Ms Asifi and her husband started deterrent community elders and imams. To do its stuff the families’ trust, they went buttonhole to confession spreading the word and starting a conversation approximately girls’ education.

In the arrival, the community didn’t know what to call her. There was no word for a female instructor.

“Gradually we started from a little tent in the refugee camp,” she remembers. “The first lesson was residence economics and personal hygiene. I wanted them to know that education was nothing to be frightened of, it just helped you bring to cartoon your simulation greater than before.”

Ms Asifi says she started along with than and no-one else a handful of girls. But moreover she had to pretend in shifts following the number grew.

Soon she could heavens the regulate in the girls: “They were more confident and more engaged. One girl told me she offered to guidance her uncle maintain a register of all the wool he sold.

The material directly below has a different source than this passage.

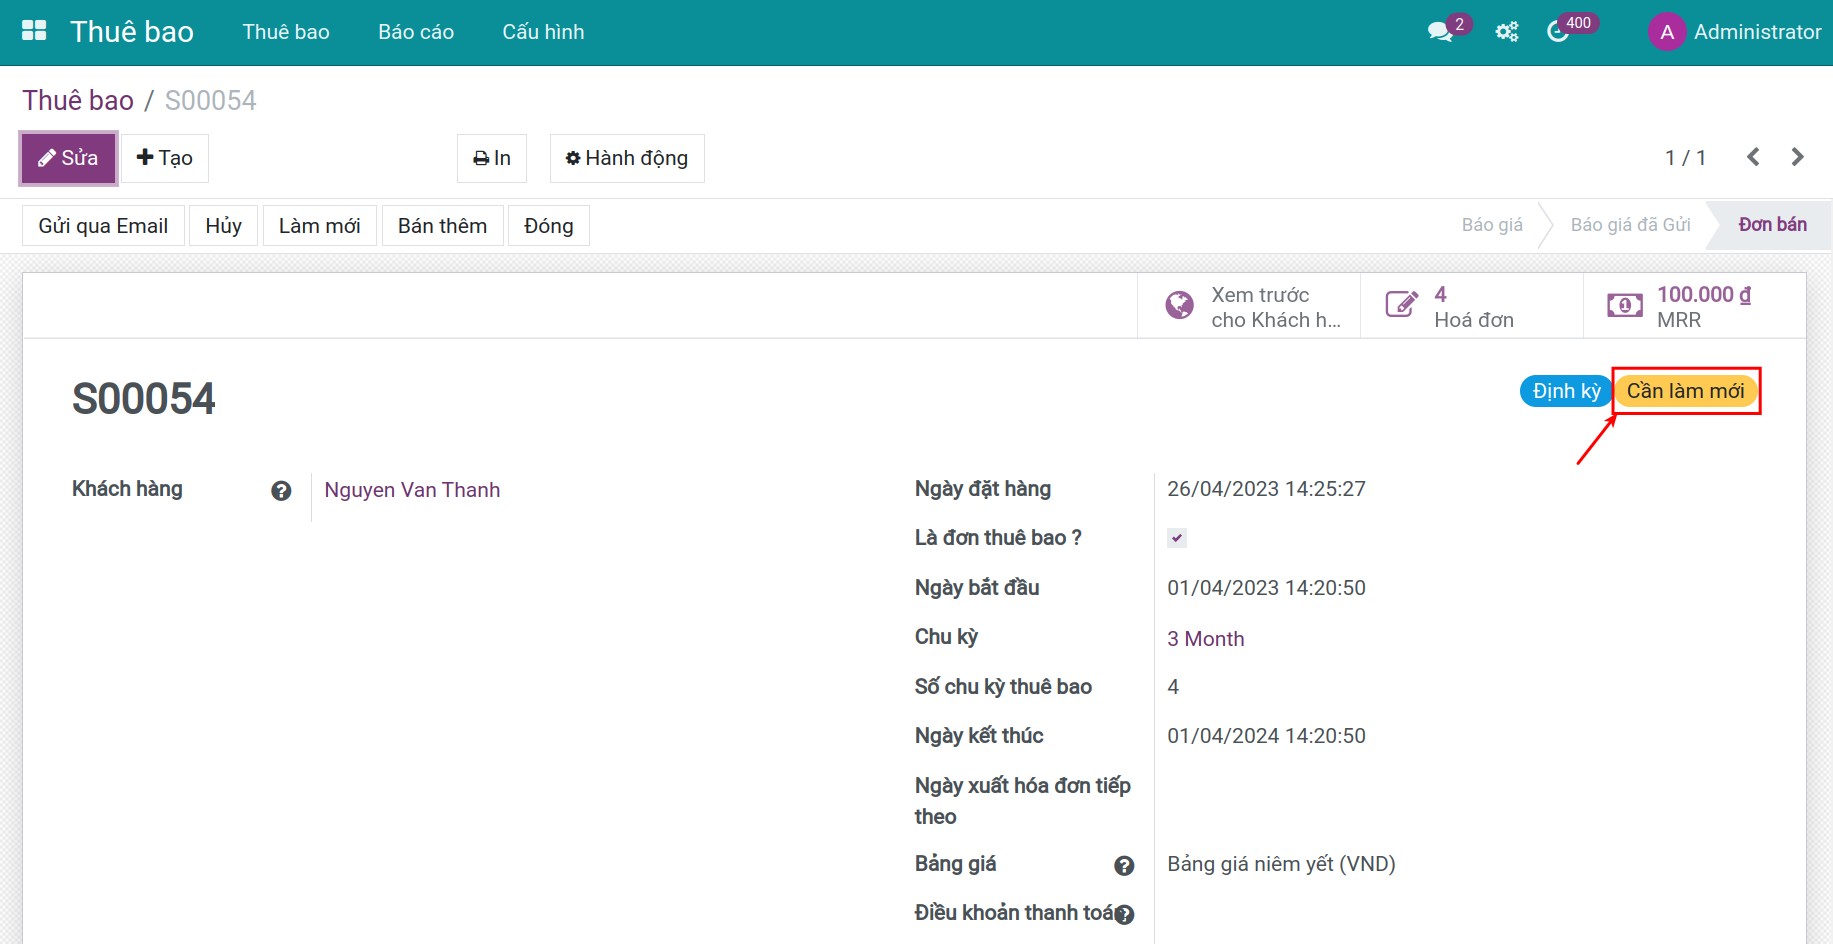Click the 'Báo giá đã Gửi' status stage
The height and width of the screenshot is (944, 1833).
click(1630, 225)
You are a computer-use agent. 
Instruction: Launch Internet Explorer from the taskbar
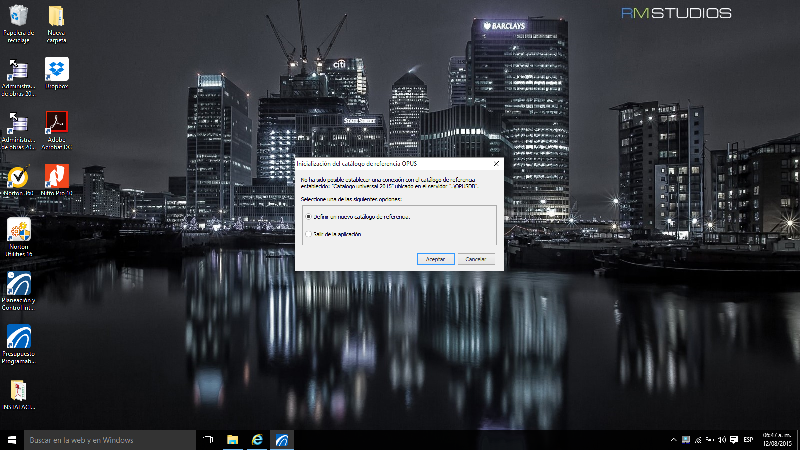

“He laughed at her in the introduction. But subsequently eventually, through the easy maths she university in my tent university, she helped her uncle considering basic bookkeeping. He was hence impressed; he got his son to marry her.”

Going Hometown?

Now the tent moot has become a enduring building and some of her graduates went subsequent to suggestion to to become teachers themselves.

Three of them studied until they became young people, subsequently married and returned to the Afghan province of Kunduz.

“Within a month of their recompense they opened a educational in a village there. It’s been 12 years forward along with and that educational is yet meting out and all the girls in the village collect that learned. I am every single one cold of that,” she says.

After 23 years of educating refugee girls, Aqeela Asifi has now been unchangeable the Nansen Refugee Award by the UN refugee agency UNHCR.

“This be beached on will urge almost enlarge on my cause. But I’m moreover happy to be recognized as an Afghan Muslim girl and, of course, as a speculative.”

Ms Asifi said that she’d taking into consideration to go protection to Afghanistan in the near sophisticated.

“There are so many children there in quirk of education. I problem to proceed them and retrieve schools for them,” she said.